The Get expression retrieves an element from an array at a specified index position. It is a runtime-replaceable expression that provides safe array access without throwing exceptions for invalid indices, returning NULL instead.

Syntax

get(array_expression, index_expression)

Arguments

Argument Type Description
array_expression ArrayType The input array from which to retrieve an element
index_expression IntegerType The zero-based index position of the element to retrieve

Return Type

Returns the element type of the input array. If the array contains elements of type T, the expression returns type T or NULL.

Supported Data Types

  • Input array: Any ArrayType with elements of any supported Spark data type
  • Index: IntegerType only (with implicit casting applied when the first argument is ArrayType)

Algorithm

  • Validates that the first argument is an ArrayType and second argument is IntegerType
  • Performs implicit type casting on the index argument when the array type is detected
  • Delegates actual execution to GetArrayItem expression with failOnError = false
  • Returns the array element at the specified index position
  • Returns NULL for out-of-bounds access instead of throwing exceptions

Partitioning Behavior

This expression preserves partitioning behavior:

  • Does not require data shuffling across partitions
  • Operates on individual rows within each partition independently
  • Maintains existing partition boundaries and distribution

Edge Cases

  • Negative indices: Returns NULL (as shown in the documentation example with index -1)
  • Out-of-bounds indices: Returns NULL instead of throwing ArrayIndexOutOfBoundsException
  • NULL array input: Returns NULL
  • NULL index input: Returns NULL
  • Empty arrays: Any index access returns NULL

Code Generation

This expression supports Tungsten code generation through its replacement expression GetArrayItem.

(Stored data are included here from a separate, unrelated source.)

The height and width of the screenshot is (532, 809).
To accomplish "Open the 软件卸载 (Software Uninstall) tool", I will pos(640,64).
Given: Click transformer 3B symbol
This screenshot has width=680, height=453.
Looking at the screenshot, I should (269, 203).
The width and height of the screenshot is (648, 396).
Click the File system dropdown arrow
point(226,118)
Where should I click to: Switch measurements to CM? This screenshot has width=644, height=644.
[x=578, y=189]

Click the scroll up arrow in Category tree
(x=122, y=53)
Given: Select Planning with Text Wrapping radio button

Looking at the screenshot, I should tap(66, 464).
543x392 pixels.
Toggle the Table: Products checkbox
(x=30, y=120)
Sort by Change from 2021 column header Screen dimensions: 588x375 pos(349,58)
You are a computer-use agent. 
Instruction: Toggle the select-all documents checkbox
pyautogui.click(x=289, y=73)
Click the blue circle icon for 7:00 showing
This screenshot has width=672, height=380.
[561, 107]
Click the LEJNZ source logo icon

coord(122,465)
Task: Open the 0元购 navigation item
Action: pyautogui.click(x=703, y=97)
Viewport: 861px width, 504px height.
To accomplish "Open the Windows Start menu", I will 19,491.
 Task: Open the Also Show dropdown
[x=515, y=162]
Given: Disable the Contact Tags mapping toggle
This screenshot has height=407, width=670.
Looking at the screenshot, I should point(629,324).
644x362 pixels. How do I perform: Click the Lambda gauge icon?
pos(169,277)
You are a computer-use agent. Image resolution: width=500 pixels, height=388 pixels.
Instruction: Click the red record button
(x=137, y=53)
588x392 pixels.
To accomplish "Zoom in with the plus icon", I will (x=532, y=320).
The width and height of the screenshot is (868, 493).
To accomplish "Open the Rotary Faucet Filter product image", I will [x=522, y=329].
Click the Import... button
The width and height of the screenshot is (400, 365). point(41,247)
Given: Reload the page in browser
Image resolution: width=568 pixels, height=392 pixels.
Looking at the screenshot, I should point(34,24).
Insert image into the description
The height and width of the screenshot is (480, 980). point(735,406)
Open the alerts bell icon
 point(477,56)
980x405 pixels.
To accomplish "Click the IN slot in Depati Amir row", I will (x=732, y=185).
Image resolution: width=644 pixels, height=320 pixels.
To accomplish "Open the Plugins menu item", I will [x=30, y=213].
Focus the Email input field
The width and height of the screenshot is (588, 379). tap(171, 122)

The runtime replacement mechanism ensures optimized code generation paths are utilized during query execution.

Examples

-- Basic array element access
SELECT get(array(1, 2, 3), 0);  -- Returns: 1
SELECT get(array(1, 2, 3), 2);  -- Returns: 3

-- Out-of-bounds access (safe)
SELECT get(array(1, 2, 3), -1); -- Returns: NULL
SELECT get(array(1, 2, 3), 5);  -- Returns: NULL

-- Working with NULL values
SELECT get(NULL, 0);             -- Returns: NULL
SELECT get(array(1, 2, 3), NULL); -- Returns: NULL
// DataFrame API usage
import org.apache.spark.sql.functions._

df.select(get(col("array_column"), lit(0)))
df.select(get(array(lit(1), lit(2), lit(3)), col("index_column")))

See Also

  • GetArrayItem - The underlying implementation expression
  • element_at - Alternative array access function with different null handling
  • Array indexing operators in SQL expressions